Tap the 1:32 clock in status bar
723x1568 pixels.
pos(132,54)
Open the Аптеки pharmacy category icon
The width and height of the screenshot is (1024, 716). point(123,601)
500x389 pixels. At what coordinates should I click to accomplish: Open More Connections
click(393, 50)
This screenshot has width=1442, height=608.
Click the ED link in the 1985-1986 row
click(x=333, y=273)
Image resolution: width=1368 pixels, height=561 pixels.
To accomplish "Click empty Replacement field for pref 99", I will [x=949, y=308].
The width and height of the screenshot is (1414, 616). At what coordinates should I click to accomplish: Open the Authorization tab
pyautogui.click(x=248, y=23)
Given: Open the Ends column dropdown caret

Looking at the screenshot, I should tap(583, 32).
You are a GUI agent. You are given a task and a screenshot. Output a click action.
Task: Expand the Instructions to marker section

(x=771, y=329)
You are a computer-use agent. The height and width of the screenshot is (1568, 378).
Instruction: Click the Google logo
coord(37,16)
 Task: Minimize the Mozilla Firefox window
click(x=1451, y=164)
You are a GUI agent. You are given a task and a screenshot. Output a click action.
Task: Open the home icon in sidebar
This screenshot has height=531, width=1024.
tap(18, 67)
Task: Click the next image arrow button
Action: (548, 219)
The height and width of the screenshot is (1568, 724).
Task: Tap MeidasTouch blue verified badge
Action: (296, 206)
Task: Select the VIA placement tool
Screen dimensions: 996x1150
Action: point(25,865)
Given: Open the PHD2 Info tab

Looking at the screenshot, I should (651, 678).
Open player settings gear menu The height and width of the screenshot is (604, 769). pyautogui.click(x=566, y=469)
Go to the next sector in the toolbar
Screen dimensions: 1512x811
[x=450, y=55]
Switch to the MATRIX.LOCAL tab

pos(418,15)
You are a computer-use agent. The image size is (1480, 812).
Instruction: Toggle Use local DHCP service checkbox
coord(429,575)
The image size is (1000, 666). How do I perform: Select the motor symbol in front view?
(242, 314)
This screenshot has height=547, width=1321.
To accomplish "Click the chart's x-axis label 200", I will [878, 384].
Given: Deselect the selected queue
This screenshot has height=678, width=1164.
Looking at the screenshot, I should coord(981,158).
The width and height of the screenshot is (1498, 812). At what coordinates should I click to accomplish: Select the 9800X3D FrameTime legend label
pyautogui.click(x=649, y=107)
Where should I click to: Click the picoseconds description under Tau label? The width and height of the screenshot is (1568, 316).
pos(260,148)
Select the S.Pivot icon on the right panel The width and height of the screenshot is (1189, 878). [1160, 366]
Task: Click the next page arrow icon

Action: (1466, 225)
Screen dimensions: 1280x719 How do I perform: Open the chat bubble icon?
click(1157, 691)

· · · ·

Every line of the data above belongs in the answer, unchanged.

Tap the 1:32 clock in status bar
723x1568 pixels.
pos(132,54)
Open the Аптеки pharmacy category icon
The width and height of the screenshot is (1024, 716). point(123,601)
500x389 pixels. At what coordinates should I click to accomplish: Open More Connections
click(393, 50)
This screenshot has width=1442, height=608.
Click the ED link in the 1985-1986 row
click(x=333, y=273)
Image resolution: width=1368 pixels, height=561 pixels.
To accomplish "Click empty Replacement field for pref 99", I will [x=949, y=308].
The width and height of the screenshot is (1414, 616). At what coordinates should I click to accomplish: Open the Authorization tab
pyautogui.click(x=248, y=23)
Given: Open the Ends column dropdown caret

Looking at the screenshot, I should tap(583, 32).
You are a GUI agent. You are given a task and a screenshot. Output a click action.
Task: Expand the Instructions to marker section

(x=771, y=329)
You are a computer-use agent. The height and width of the screenshot is (1568, 378).
Instruction: Click the Google logo
coord(37,16)
 Task: Minimize the Mozilla Firefox window
click(x=1451, y=164)
You are a GUI agent. You are given a task and a screenshot. Output a click action.
Task: Open the home icon in sidebar
This screenshot has height=531, width=1024.
tap(18, 67)
Task: Click the next image arrow button
Action: (548, 219)
The height and width of the screenshot is (1568, 724).
Task: Tap MeidasTouch blue verified badge
Action: (296, 206)
Task: Select the VIA placement tool
Screen dimensions: 996x1150
Action: point(25,865)
Given: Open the PHD2 Info tab

Looking at the screenshot, I should (651, 678).
Open player settings gear menu The height and width of the screenshot is (604, 769). pyautogui.click(x=566, y=469)
Go to the next sector in the toolbar
Screen dimensions: 1512x811
[x=450, y=55]
Switch to the MATRIX.LOCAL tab

pos(418,15)
You are a computer-use agent. The image size is (1480, 812).
Instruction: Toggle Use local DHCP service checkbox
coord(429,575)
The image size is (1000, 666). How do I perform: Select the motor symbol in front view?
(242, 314)
This screenshot has height=547, width=1321.
To accomplish "Click the chart's x-axis label 200", I will [878, 384].
Given: Deselect the selected queue
This screenshot has height=678, width=1164.
Looking at the screenshot, I should coord(981,158).
The width and height of the screenshot is (1498, 812). At what coordinates should I click to accomplish: Select the 9800X3D FrameTime legend label
pyautogui.click(x=649, y=107)
Where should I click to: Click the picoseconds description under Tau label? The width and height of the screenshot is (1568, 316).
pos(260,148)
Select the S.Pivot icon on the right panel The width and height of the screenshot is (1189, 878). [1160, 366]
Task: Click the next page arrow icon

Action: (1466, 225)
Screen dimensions: 1280x719 How do I perform: Open the chat bubble icon?
click(1157, 691)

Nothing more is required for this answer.